● **Exercise details**
Turn everything in the listing below, from the line containing "This screenshot has" down through the line containing "Action: (91, 50)", into a JSON list of strings with one string per line and no blank lines. Leave the pictures out.
##### Given records
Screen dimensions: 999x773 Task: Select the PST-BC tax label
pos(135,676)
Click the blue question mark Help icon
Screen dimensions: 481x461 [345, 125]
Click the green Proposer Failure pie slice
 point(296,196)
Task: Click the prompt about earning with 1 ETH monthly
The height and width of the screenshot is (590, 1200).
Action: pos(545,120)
##########
##### Given records
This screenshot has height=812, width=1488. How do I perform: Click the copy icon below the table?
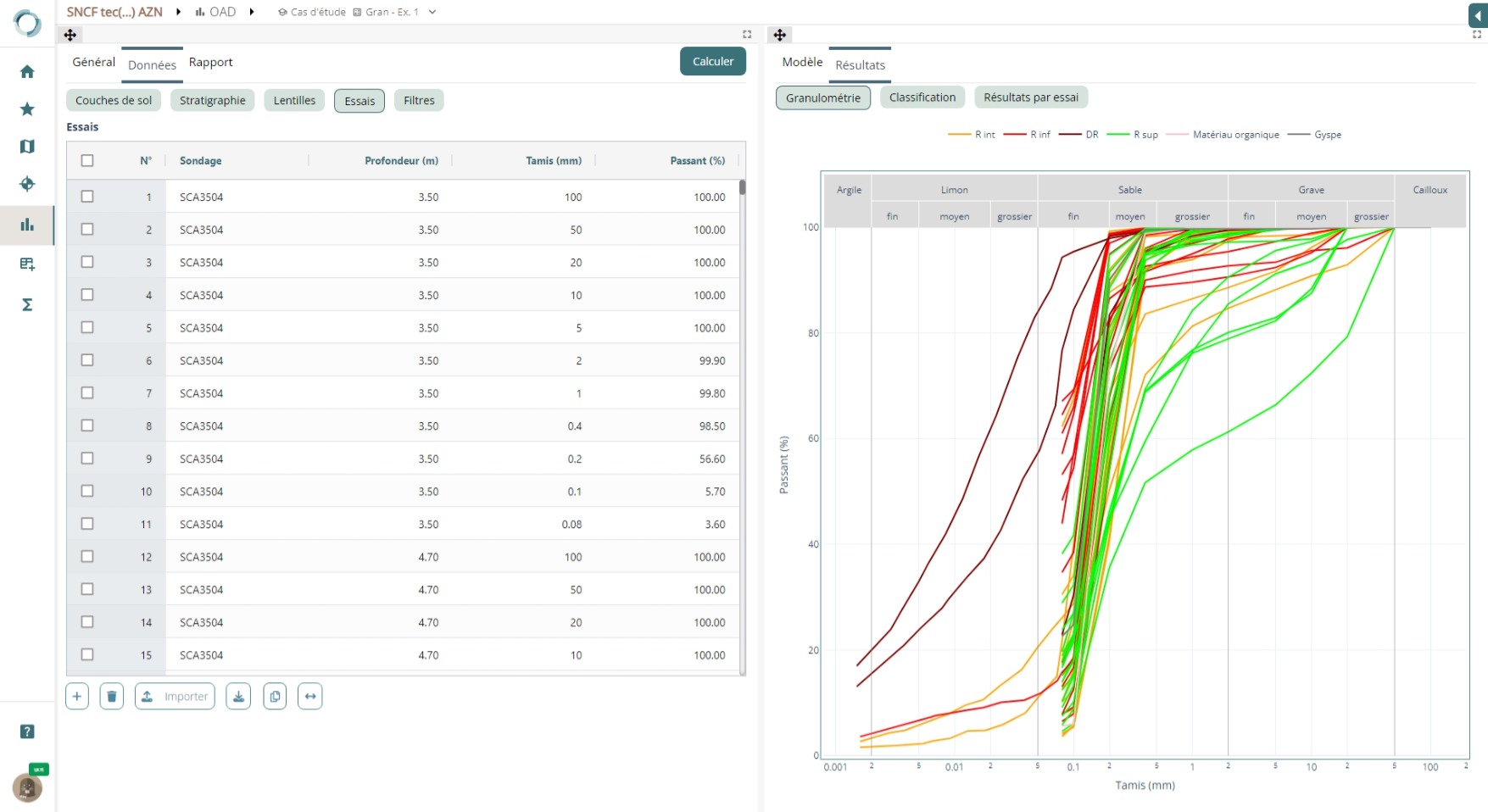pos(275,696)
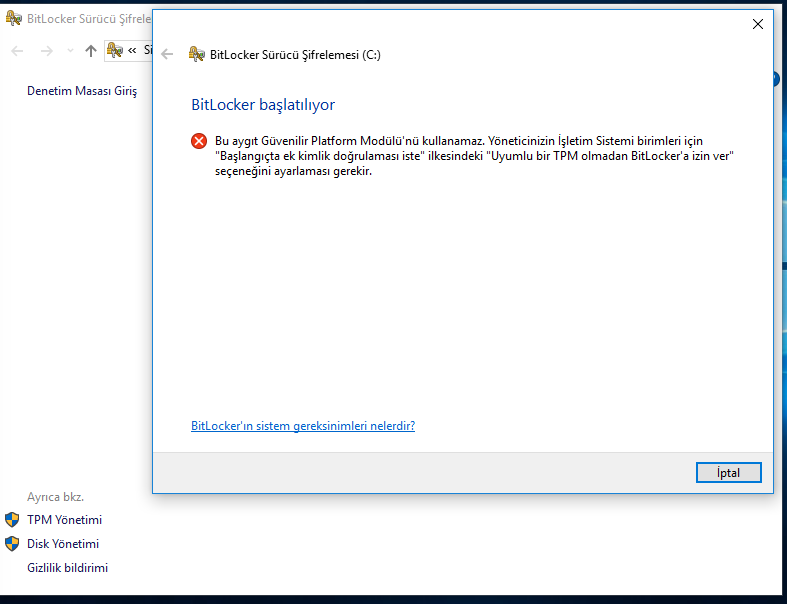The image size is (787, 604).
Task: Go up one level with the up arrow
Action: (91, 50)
##########
● **Solution to this task**
[
  "This screenshot has height=812, width=1488. How do I perform: Click the copy icon below the table?",
  "pos(275,696)",
  "The image size is (787, 604).",
  "Task: Go up one level with the up arrow",
  "Action: (91, 50)"
]